2. Filterregenerationsvorrichtung nach Anspruch 1, wobei
der Mikrowellengenerator (210, 230) einen Transistor (230) mit hoher Elektronenbeweglichkeit aus Galliumnitrid aufweist.

3. Filterregenerationsvorrichtung nach Anspruch 1 oder 2, ferner umfassend:

einen Temperaturdetektor (140), der an einem Außenumfang des Keramikfilters (110) angeordnet ist und dazu ausgelegt ist, eine Temperatur des Keramikfilters (110) zu messen; und

eine Ausgabesteuerung, die dazu ausgelegt ist, die Leistung der von dem Mikrowellengenerator (210, 230) erzeugten Mikrowelle zu steuern, wobei

die Ausgabesteuerung die Leistung der von dem Mikrowellengenerator (210, 230) erzeugten Mikrowelle verringert, wenn die von dem Temperaturdetektor (140) detektierte Temperatur höher wird, und die Leistung der von dem Mikrowellengenerator (210, 230) erzeugten Mikrowelle erhöht, wenn die von dem Temperaturdetektor (140) detektierte Temperatur niedriger wird.

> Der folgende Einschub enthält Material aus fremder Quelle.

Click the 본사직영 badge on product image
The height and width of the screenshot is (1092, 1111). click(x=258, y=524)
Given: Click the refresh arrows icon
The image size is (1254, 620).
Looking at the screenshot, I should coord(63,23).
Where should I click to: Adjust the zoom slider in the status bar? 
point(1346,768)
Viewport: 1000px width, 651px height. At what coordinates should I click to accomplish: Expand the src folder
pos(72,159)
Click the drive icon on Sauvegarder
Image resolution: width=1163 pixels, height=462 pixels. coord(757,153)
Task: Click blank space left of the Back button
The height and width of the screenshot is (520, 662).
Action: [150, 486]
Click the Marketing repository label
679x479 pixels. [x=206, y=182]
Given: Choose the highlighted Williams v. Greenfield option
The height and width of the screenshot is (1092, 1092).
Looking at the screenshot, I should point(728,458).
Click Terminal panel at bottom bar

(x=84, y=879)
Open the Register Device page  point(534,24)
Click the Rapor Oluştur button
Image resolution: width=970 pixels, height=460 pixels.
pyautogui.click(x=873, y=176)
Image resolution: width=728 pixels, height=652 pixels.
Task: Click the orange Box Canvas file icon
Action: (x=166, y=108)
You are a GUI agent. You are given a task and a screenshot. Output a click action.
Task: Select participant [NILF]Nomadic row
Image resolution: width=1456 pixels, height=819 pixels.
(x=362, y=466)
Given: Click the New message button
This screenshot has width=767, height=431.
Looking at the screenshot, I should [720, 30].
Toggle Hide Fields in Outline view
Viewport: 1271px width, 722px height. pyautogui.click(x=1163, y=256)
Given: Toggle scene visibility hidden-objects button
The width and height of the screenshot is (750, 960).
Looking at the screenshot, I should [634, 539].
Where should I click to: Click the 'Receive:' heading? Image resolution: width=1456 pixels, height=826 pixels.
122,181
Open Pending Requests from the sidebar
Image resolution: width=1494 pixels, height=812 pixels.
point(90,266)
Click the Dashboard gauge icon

4. Filterverstopfungsdetektionsvorrichtung, umfassend:

einen Mikrowellenstrahler (120), der dazu ausgelegt ist, eine Mikrowelle abzustrahlen, und so angeordnet ist, dass er in Richtung zu einem Keramikfilter (110) ausgerichtet ist, der dazu ausgelegt ist, Abgas eines Verbrennungsmotors zu reinigen, wobei der Keramikfilter (110) in einem zylindrischen Abschnitt eines Metallgehäuse (10) angeordnet ist, das den zylindrischen Abschnitt und einen vorspringenden Abschnitt (11), der in Richtung zu einer Außenseite des zylindrischen Abschnitts vorsteht, aufweist, wobei der Mikrowellenstrahler (120) innerhalb des vorspringenden Abschnitts (11) angeordnet ist;

einen Mikrowellengenerator (210, 230), der dazu ausgelegt ist, die Mikrowelle zu erzeugen, die von dem Mikrowellenstrahler (120) in Richtung zu dem Keramikfilter (110) abgestrahlt wird; und einen Detektor (120), der dazu ausgelegt ist, die Mikrowelle zu detektieren, die von dem Mikrowellenstrahler (120) abgestrahlt wird und durch den Keramikfilter (110) hindurchgeht oder von dem Mikrowellenstrahler (120) abgestrahlt wird und von dem Keramikfilter (110) reflektiert wird, wobei

der Mikrowellenstrahler (120) eine Antenne (120) ist, die innerhalb des vorstehenden Abschnitts (11) angeordnet ist und dazu ausgelegt ist, die Mikrowelle über einen kreisförmigen Kommunikationsport (10D), der in der Mitte einer Trennwand (10C) vorgesehen ist, direkt auf den Keramikfilter (110) des zylindrischen Abschnitts des Metallgehäuses (10) innerhalb des vorstehenden Abschnitts (11) abzustrahlen, wobei ein Durchmesser des Kommunikationsports (10D) gleich oder größer als eine halbe Wellenlänge der Mikrowelle ist.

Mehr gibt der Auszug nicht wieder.